■ Extract
Greens loathe fracking. To hear them tell it, the innovative drilling technique is befouling our nation’s water while heating up our planet, but a new EPA report tells a very different story, concluding that hydraulic fracturing hasn’t been linked with any “widespread, systemic impact on drinking water.” The WSJ reports:

The report is the federal government’s most comprehensive examination of the issue of fracking and drinking water, and it bolsters the position staked out by the energy industry and its supporters: that fracking can be carried out safely and doesn’t need to pose a threat to water.

While there have been some cases involving spills and leaking wells, the spread of fracking didn’t cause extensive damage to groundwater resources, the EPA found. The four-year study noted that there were certain “potential vulnerabilities” to water supplies that needed to be addressed, including ensuring wells are well-built and wastewater is disposed of properly.

Environmentalist fears over groundwater contamination stem from the fact that the vertical portion of shale wells frequently pass through local water tables on their way to much lower depths, where they’ll extend horizontally into shale rock. These vertical well bores are encased in cement to prevent any of the fracking fluid—injected at high pressure to break up shale rock to access oil and gas—or the resultant hydrocarbons then extracted from leaking into aquifers, and, if done right, that minimizes the risk. Firms then have to store wastewater from fracking, but again, diligence here can prevent leaks into local water supplies.

■ Written exercise
Continue the piece on fracking and drinking water from where it stops.

■ Record extracts
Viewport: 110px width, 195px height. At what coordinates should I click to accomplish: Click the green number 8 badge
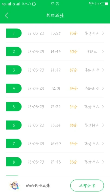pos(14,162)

==

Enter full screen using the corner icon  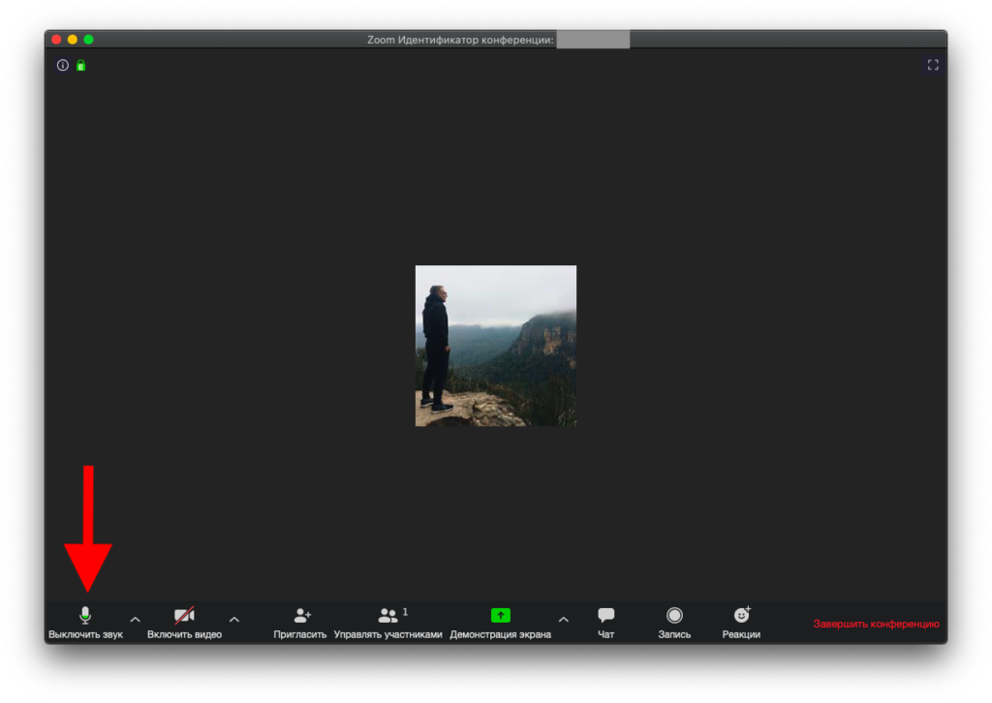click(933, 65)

...

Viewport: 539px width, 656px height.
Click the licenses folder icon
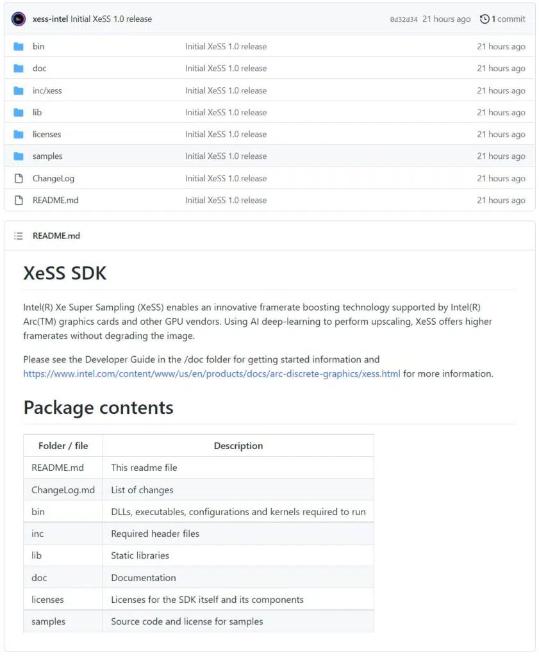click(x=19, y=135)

■ Answer to this exercise
All of this is to say that hydraulic fracturing isn’t predisposed to contaminating water sources. Negligence abounds in every industry, and local authorities need to have clear regulations in place to ensure companies are crossing their t’s and cementing their wells properly, but the risk of spills can be managed, and despite green claims doesn’t pose an existential threat to the industry.

Now that its biggest allegation against fracking has been debunked, will the environmental movement move to embrace shale? They ought to—fracking has unleashed a flood of natural gas here in the U.S., displacing much-dirtier coal. But these are greens we’re talking about, and as much as they like to tout “settled science” when it suits their agenda, they’ve proven to be quick to eschew empirical evidence when it doesn’t fit into their worldview. For those of us living in the real world, this new report can only be seen as good news. The drilling technique that’s kicked off an American energy renaissance isn’t the environmental boogeyman some made it out to be.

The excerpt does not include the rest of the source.